In the rows below, lay out the lines starting at the one containing "Image resolution: width=897" and ending at the one containing "click(170, 367)" as a JSON list of strings, one string per line, with blank lines left out.

══ Material

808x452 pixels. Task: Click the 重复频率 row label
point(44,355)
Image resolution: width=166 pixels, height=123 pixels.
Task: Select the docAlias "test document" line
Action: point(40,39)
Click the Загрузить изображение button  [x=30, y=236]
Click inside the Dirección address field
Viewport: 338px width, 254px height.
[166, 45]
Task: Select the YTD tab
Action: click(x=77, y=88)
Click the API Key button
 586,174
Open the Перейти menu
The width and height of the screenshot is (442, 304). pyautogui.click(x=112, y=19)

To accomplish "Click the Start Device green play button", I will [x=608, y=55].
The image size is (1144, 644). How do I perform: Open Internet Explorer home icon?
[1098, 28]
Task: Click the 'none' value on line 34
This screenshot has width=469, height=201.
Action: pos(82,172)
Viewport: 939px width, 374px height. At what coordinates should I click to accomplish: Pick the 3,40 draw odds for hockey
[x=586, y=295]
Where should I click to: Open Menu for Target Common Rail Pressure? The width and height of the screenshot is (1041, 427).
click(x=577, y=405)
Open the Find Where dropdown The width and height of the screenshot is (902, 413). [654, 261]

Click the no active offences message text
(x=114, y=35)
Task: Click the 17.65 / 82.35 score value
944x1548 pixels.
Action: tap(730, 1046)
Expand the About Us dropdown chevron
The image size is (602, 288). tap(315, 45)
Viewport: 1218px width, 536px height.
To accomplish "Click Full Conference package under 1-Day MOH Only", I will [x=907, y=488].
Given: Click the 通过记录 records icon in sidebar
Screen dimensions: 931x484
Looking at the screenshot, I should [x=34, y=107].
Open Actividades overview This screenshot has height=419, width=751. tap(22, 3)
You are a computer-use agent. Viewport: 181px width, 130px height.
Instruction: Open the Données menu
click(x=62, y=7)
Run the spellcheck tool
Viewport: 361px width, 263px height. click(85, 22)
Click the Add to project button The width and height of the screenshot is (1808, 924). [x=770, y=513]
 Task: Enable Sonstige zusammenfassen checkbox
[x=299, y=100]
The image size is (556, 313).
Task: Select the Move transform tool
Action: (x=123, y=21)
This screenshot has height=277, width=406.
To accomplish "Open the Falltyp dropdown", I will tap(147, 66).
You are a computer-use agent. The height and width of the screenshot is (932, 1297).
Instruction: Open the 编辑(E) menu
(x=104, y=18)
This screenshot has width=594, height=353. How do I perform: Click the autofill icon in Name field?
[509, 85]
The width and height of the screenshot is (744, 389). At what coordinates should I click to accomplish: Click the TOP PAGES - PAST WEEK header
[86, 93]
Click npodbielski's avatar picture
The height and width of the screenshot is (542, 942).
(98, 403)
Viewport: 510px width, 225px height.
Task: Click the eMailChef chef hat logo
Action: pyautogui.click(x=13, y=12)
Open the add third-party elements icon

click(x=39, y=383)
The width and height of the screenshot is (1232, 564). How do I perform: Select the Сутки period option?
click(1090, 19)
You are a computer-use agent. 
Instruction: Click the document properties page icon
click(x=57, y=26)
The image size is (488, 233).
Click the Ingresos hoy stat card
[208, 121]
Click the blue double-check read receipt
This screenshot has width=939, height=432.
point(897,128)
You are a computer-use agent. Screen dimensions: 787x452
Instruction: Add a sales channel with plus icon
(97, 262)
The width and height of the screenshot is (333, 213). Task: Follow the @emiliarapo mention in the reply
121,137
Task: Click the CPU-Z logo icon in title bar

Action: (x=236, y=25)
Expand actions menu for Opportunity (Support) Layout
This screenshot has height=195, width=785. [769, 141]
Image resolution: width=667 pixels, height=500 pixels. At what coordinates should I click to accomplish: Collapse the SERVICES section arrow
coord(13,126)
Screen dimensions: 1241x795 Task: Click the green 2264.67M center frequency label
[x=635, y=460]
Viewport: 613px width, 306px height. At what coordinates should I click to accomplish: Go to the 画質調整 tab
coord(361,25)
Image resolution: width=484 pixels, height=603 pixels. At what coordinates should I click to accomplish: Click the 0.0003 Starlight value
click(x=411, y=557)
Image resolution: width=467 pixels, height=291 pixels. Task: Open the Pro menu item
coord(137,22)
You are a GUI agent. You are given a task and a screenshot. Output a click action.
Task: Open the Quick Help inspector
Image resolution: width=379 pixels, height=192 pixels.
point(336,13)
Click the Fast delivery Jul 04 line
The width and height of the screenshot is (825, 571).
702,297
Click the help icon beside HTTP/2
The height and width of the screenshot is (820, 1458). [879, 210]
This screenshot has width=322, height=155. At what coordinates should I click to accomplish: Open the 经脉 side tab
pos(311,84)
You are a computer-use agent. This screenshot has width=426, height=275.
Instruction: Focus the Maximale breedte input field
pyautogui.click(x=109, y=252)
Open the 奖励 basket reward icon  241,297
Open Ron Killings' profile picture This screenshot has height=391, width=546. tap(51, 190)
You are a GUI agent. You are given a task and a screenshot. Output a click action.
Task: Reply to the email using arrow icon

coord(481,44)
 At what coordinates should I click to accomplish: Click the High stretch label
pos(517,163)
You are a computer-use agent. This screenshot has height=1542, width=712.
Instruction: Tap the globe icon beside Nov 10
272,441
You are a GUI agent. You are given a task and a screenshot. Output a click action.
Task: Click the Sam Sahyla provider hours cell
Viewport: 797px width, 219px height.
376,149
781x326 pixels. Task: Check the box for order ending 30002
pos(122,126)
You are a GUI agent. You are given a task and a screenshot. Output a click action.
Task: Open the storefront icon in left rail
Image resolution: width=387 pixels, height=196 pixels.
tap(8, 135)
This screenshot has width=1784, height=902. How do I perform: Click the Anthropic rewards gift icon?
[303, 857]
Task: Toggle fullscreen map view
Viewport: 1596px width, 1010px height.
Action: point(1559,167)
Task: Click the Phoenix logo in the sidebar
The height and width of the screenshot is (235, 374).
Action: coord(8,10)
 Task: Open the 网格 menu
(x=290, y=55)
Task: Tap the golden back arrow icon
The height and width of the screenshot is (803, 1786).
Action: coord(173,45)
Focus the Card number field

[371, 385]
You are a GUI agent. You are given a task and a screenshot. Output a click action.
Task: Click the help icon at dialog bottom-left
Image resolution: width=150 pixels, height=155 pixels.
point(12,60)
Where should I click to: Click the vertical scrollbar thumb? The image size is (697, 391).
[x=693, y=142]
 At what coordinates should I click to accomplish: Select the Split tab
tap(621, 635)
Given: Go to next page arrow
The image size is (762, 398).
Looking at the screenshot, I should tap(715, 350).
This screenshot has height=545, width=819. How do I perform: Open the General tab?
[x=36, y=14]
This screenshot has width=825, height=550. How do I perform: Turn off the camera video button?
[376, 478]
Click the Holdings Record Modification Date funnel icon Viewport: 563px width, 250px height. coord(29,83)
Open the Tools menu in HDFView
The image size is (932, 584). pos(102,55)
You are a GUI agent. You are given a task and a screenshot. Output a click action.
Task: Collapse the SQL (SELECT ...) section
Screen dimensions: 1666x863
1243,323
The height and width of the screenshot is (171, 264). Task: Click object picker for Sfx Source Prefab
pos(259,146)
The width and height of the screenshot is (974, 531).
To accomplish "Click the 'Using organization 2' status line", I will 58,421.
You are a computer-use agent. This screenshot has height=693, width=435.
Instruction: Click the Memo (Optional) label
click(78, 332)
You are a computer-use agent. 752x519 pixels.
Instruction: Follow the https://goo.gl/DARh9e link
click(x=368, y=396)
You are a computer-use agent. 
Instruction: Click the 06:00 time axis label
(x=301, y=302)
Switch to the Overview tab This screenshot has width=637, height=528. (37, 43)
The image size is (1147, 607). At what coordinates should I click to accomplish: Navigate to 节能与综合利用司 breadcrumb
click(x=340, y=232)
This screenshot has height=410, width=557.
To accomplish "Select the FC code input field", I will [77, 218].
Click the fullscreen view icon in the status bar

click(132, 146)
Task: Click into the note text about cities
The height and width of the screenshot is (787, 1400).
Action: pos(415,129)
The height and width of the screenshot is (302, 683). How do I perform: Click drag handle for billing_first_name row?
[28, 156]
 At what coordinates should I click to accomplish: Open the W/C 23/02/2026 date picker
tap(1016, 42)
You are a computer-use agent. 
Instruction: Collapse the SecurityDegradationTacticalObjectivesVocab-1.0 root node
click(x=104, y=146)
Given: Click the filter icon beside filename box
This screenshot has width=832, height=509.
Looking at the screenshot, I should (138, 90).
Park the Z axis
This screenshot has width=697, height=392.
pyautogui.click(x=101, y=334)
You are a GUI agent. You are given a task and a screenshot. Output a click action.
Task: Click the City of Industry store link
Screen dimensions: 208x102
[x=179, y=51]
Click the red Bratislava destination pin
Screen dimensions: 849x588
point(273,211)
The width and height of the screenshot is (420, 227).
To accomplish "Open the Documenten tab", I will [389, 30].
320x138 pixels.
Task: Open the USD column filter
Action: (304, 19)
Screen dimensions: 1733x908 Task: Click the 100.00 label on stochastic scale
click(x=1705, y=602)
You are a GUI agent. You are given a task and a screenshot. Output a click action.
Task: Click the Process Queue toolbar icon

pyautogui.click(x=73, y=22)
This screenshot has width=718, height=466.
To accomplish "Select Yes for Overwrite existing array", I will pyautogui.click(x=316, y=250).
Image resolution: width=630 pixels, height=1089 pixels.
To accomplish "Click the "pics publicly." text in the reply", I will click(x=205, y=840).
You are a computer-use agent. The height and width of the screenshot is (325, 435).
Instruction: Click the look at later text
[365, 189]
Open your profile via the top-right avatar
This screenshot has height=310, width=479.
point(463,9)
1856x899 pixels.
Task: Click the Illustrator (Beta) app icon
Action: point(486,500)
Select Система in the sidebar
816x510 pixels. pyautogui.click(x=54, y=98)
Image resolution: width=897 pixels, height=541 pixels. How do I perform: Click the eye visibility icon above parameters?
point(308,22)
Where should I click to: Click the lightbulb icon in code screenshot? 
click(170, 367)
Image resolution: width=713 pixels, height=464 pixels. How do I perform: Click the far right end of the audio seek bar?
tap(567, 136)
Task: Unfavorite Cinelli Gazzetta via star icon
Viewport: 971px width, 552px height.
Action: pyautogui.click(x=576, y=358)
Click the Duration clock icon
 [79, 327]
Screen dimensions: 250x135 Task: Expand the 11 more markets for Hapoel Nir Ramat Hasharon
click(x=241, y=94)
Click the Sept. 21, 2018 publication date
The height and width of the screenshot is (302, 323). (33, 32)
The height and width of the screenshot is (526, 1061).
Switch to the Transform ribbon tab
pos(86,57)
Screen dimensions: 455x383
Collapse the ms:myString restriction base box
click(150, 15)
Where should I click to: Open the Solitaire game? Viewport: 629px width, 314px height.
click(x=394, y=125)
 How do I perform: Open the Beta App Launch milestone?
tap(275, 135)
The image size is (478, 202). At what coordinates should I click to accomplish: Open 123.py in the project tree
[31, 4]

════

Solution for this problem
[
  "Image resolution: width=897 pixels, height=541 pixels. How do I perform: Click the eye visibility icon above parameters?",
  "point(308,22)",
  "Where should I click to: Click the lightbulb icon in code screenshot? ",
  "click(170, 367)"
]